Tuesday, June 23, 2009

"Signals Are Forever"

The usually outstanding Robin Hanson over at Overcoming Bias has a short post today about how signaling is a necessary component of any long-term relationship. In other words, one must continue to demonstrate one's values and emotions to the other person in the relationship, despite the temptation to believe that you can lay off this behavior once the couple is in a committed situation.

But even with our closest and most committed relationships (including those with women, but also those with our friends and our jobs), one cannot assume the work of signaling one's intent is ever done. Hanson:

Even if you’ve come to work in a suit and tie for twenty years, the day you come in a bathing suit, your coworkers may well suspect that your work ethic has changed. So you have to wear that suit one more day.
The really funny irony of Hanson's post, though, is that he assumes the exact wrong kind of signaling. Look at the example he gives:

A man sometimes thinks that after all he has done for a woman surely she must know he loves her and he doesn’t need to keep showing it by saying so, giving gifts, holding doors, etc. Usually such men are in for a rude awakening.

• OBJECTIVES:
a) According to the blog post, what does Robin Hanson's short post say signaling is for any long-term relationship?
b) Revise the stretch of the blog post from "But even with" through "one more day.", putting "colleagues" in place of "coworkers".

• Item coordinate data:
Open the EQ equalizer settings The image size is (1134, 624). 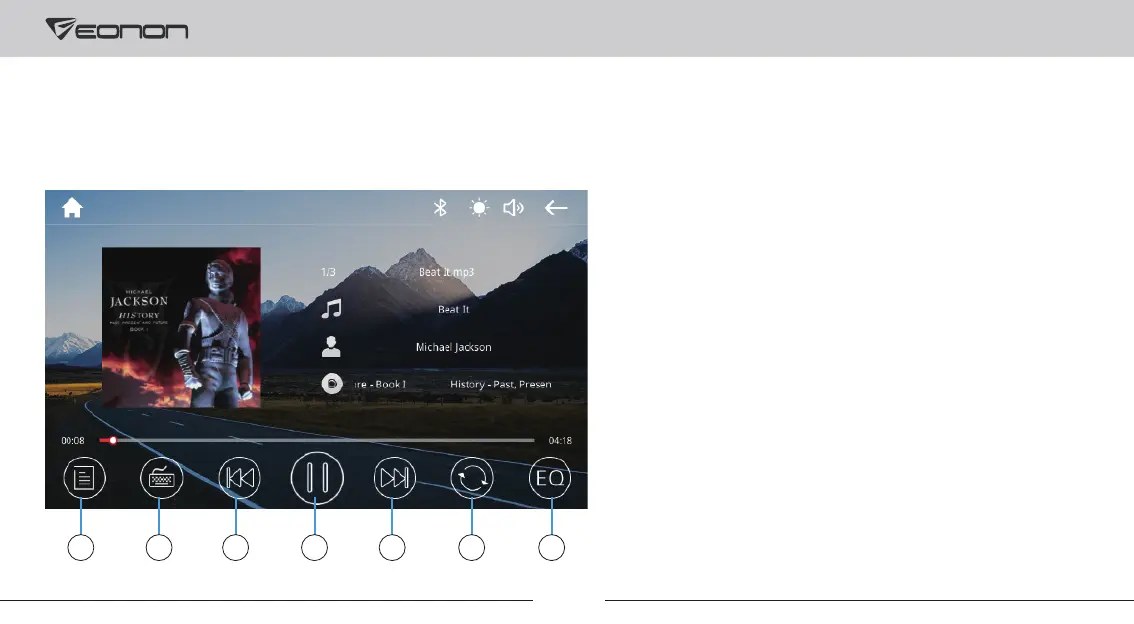[x=550, y=478]
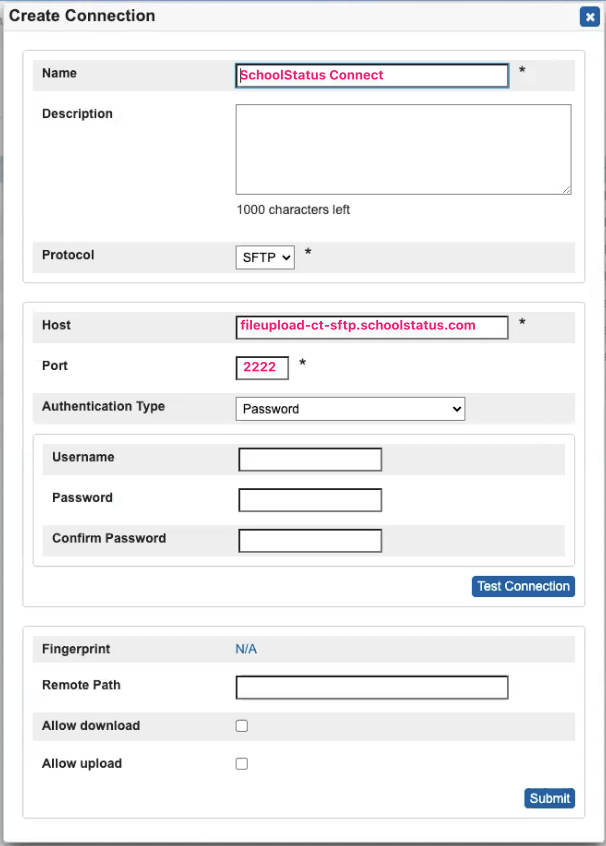Click the Host input field
The height and width of the screenshot is (846, 606).
[372, 328]
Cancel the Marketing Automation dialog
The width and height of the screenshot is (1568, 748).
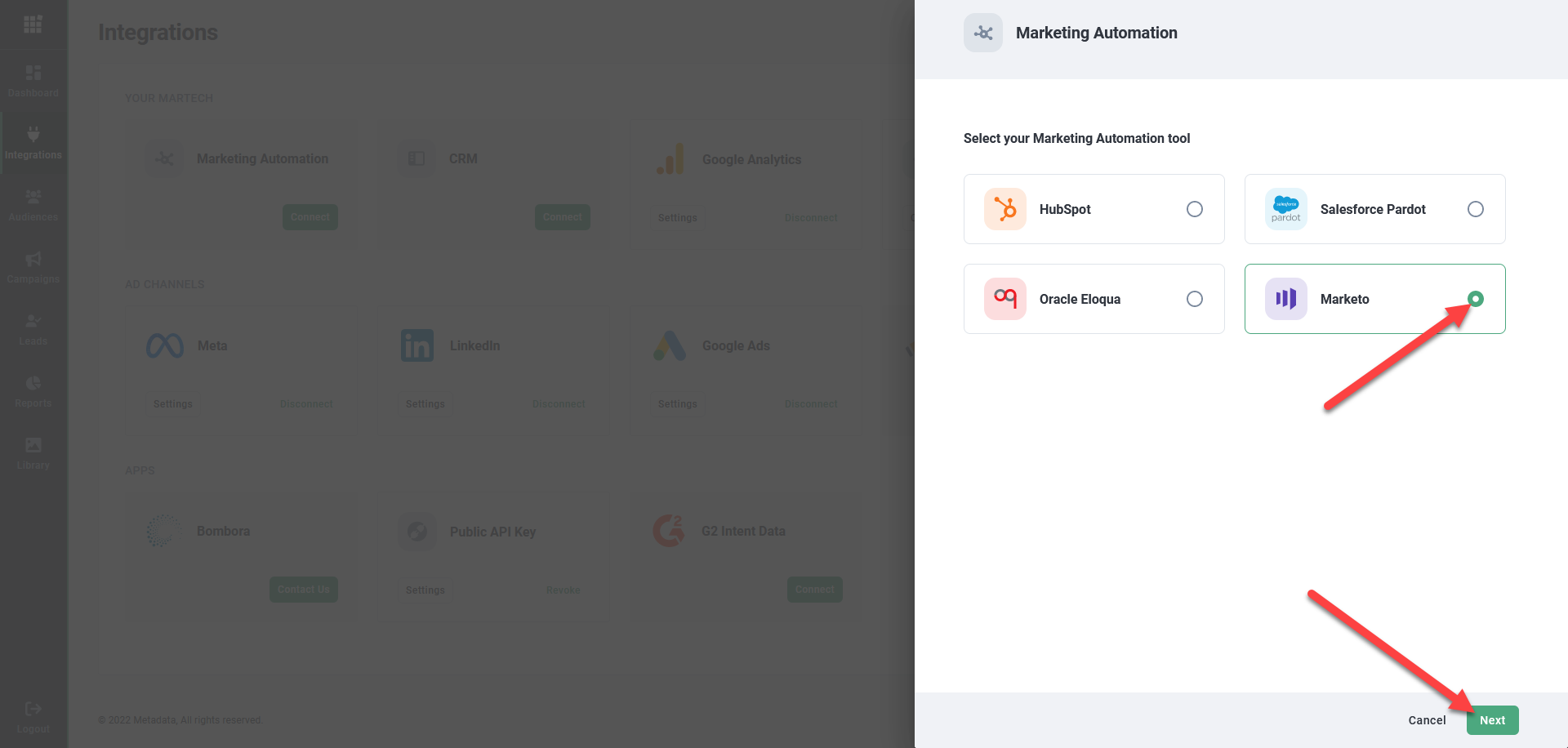pos(1426,720)
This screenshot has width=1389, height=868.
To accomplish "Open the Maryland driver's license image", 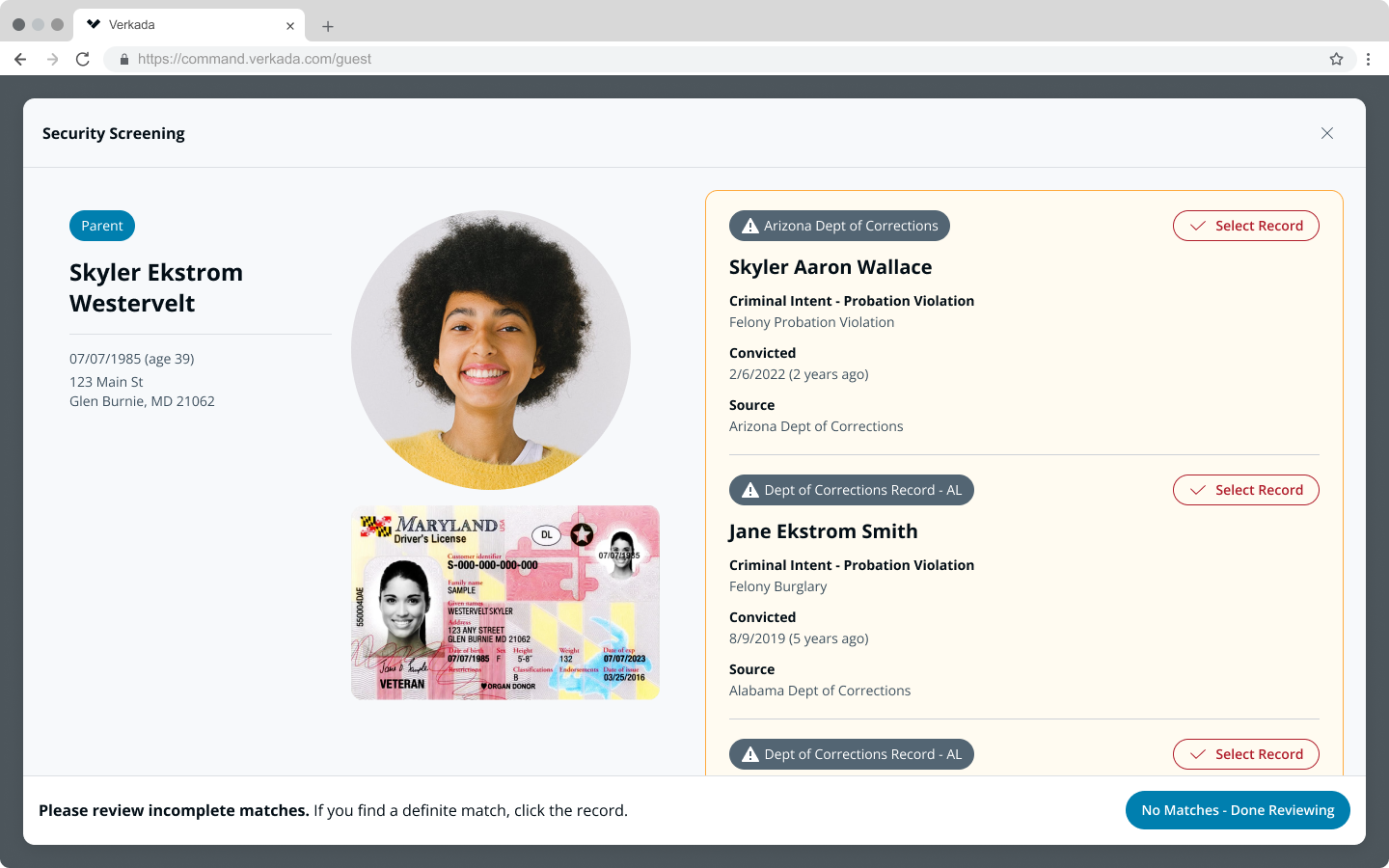I will [504, 603].
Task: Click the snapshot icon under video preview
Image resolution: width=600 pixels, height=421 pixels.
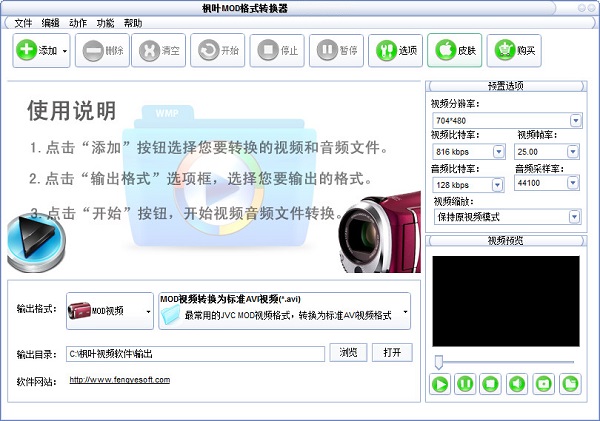Action: click(543, 383)
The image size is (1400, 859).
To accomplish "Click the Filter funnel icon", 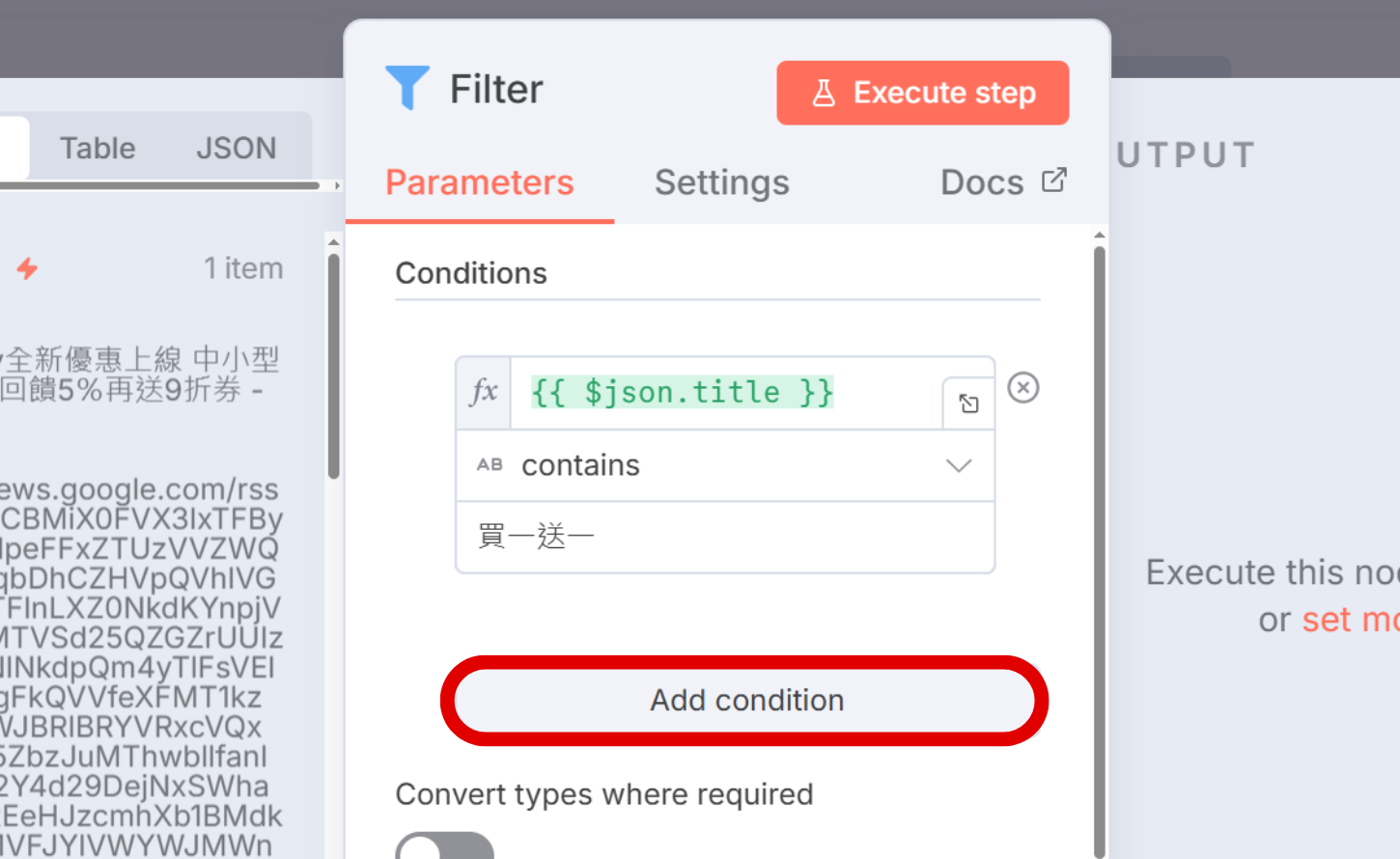I will click(x=406, y=88).
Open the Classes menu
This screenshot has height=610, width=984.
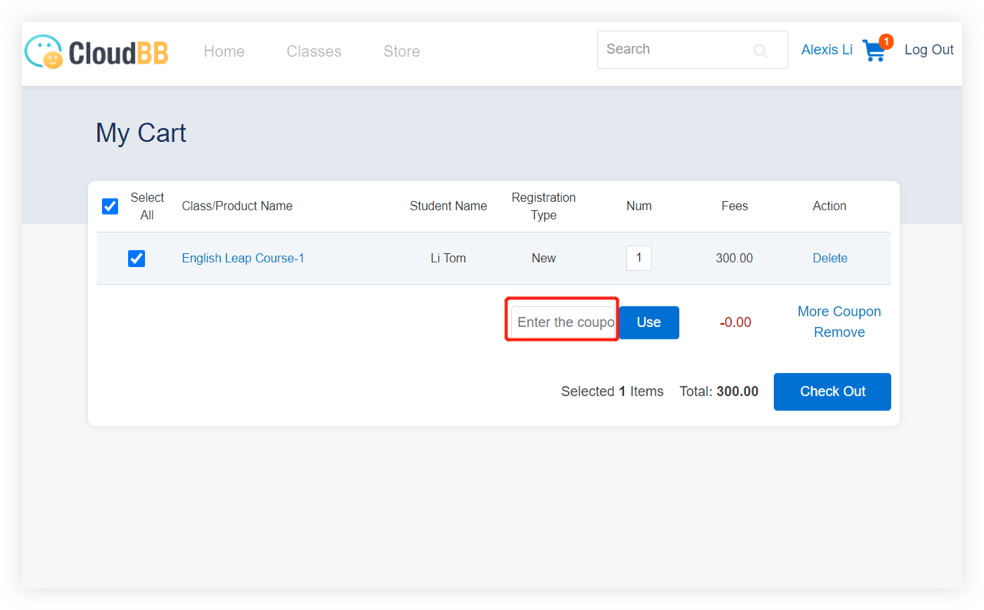pyautogui.click(x=314, y=51)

• ANSWERS PER TASK:
a) A necessary component.

b)
But even with our closest and most committed relationships (including those with women, but also those with our friends and our jobs), one cannot assume the work of signaling one's intent is ever done. Hanson:

Even if you’ve come to work in a suit and tie for twenty years, the day you come in a bathing suit, your colleagues may well suspect that your work ethic has changed. So you have to wear that suit one more day.